Shariat - Figure 52

High-risk NMI Bladder Cancer: Radical Cystectomy – When?

FIG. 52:  For T1 high-grade bladder cancer, I regard radical cystectomy as a treatment option, because this often determines survival in these patients.  The likelihood of benefit with radical cystectomy decreases with advancing disease stage and with delay between diagnosis and treatment.  At diagnosis, I always consider immediate cystectomy as one of the options, while taking into consideration all of the difficulties of that surgery, its morbidities, and its poor quality of life compared to conservative management. 

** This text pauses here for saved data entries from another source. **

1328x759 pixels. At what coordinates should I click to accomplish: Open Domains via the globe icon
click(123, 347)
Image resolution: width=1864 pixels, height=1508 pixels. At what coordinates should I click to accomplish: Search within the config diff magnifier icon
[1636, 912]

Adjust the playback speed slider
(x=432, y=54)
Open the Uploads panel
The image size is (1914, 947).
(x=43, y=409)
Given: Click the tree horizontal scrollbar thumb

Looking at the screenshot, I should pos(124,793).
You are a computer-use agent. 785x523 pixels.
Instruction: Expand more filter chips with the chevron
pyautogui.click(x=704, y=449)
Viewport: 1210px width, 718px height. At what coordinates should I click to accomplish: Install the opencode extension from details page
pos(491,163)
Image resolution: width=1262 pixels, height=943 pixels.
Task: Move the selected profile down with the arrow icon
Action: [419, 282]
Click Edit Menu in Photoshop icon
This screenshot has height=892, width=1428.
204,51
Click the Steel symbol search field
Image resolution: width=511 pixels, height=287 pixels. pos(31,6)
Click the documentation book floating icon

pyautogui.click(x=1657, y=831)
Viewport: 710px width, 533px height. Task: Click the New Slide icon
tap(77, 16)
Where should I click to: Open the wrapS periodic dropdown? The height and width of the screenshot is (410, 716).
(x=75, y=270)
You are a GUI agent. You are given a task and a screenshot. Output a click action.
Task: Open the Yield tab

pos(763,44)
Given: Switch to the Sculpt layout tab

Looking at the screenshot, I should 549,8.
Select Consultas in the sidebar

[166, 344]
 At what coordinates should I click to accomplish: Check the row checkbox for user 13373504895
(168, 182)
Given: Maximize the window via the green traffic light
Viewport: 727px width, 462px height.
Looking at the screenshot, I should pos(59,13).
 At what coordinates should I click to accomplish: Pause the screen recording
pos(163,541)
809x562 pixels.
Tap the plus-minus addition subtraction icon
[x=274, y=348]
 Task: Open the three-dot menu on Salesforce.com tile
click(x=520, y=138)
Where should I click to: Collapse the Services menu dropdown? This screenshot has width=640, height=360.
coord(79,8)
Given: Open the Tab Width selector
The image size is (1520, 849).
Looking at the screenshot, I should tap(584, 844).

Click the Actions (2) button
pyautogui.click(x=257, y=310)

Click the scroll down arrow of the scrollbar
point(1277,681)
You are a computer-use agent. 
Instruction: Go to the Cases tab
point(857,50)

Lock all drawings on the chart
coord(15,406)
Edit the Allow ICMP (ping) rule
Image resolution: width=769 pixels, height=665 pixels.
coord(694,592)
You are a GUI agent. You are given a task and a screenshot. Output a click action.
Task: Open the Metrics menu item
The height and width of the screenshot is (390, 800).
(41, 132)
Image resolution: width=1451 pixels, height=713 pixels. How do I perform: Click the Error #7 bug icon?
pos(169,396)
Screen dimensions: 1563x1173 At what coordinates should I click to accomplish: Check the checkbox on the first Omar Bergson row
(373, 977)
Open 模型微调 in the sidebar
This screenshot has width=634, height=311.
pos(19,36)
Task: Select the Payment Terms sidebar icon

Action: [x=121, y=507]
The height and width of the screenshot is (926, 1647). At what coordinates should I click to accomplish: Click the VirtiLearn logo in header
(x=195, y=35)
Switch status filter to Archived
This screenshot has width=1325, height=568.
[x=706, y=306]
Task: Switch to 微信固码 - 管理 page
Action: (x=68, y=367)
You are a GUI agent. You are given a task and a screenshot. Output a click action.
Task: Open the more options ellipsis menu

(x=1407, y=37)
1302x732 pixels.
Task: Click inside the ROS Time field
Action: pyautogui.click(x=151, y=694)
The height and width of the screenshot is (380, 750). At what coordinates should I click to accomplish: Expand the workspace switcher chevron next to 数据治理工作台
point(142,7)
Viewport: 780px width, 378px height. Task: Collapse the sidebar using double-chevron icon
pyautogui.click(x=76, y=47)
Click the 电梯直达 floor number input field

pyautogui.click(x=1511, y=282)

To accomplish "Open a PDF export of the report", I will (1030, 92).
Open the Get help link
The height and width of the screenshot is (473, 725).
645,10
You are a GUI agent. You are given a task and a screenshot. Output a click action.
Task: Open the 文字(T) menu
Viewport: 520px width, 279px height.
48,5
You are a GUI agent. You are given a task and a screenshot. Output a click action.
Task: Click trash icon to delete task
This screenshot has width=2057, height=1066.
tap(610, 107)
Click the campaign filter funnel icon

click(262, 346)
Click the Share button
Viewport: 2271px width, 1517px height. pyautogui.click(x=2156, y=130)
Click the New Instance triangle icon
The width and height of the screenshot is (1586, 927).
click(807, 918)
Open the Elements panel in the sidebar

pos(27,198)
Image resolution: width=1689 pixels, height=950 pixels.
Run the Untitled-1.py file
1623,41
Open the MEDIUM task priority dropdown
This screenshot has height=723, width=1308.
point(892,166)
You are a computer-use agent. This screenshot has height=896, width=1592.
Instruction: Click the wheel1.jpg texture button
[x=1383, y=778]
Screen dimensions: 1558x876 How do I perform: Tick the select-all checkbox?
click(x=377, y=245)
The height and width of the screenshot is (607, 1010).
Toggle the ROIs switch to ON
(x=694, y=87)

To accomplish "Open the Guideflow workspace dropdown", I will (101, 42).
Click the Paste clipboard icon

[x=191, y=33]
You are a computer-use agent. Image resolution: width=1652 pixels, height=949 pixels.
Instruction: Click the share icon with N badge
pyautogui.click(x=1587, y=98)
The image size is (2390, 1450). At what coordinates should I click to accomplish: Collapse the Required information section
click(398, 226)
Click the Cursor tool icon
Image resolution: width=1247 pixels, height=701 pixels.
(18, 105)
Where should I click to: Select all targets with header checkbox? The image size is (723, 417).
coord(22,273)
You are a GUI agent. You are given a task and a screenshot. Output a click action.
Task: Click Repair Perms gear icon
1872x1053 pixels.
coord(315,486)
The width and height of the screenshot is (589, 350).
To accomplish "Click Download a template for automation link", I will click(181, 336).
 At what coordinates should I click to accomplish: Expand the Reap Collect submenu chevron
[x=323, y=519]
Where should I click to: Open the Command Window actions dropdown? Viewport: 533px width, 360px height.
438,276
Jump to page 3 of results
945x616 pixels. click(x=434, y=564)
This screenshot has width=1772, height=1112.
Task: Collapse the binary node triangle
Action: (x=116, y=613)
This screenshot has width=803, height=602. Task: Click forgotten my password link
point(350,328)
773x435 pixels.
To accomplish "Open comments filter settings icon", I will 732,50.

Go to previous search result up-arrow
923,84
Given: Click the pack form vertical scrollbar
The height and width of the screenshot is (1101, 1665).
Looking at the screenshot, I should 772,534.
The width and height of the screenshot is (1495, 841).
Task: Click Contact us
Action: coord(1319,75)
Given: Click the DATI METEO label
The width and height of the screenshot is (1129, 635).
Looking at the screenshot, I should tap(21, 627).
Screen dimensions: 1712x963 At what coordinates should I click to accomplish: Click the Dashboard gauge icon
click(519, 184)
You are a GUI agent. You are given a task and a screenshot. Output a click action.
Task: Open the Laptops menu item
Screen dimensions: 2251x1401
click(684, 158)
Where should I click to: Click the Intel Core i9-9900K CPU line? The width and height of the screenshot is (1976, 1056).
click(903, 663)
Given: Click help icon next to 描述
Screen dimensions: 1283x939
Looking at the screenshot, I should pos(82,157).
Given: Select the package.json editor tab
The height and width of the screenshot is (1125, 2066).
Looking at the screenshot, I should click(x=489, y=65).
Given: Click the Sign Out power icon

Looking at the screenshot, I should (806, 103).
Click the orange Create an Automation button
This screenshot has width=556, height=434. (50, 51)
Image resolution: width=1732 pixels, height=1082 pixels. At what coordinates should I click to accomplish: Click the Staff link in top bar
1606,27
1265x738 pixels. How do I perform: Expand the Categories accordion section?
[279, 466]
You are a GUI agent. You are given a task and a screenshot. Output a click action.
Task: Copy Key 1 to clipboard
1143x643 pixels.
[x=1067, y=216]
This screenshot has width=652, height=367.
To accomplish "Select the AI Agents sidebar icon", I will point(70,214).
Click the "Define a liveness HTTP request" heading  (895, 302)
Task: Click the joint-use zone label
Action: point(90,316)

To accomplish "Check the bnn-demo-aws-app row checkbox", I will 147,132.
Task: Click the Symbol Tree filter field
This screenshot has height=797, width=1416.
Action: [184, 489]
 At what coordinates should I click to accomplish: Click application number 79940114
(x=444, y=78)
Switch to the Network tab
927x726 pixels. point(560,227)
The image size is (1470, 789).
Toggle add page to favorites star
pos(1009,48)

When considering BCG, I also always discuss the option of early radical cystectomy with the patient.  This is not immediate radical cystectomy, but after some time has passed.  Should the patient’s disease remain NMI, then one can continue with intravesical salvage therapy. Often in these cases, if radical cystectomy is triggered, it will then be too late to be of benefit in some of these patients.  Nevertheless, some patients will benefit from salvage intravesical therapies.  Should the tumor progress to muscle-invasive disease from T1, then cystectomy will be too late in many of these patients, and mortality risk is significantly higher compared with those who received an immediate or early radical cystectomy.  Keeping these progression stages in mind helps us to discuss the data with the patients and reach assured decision-making together.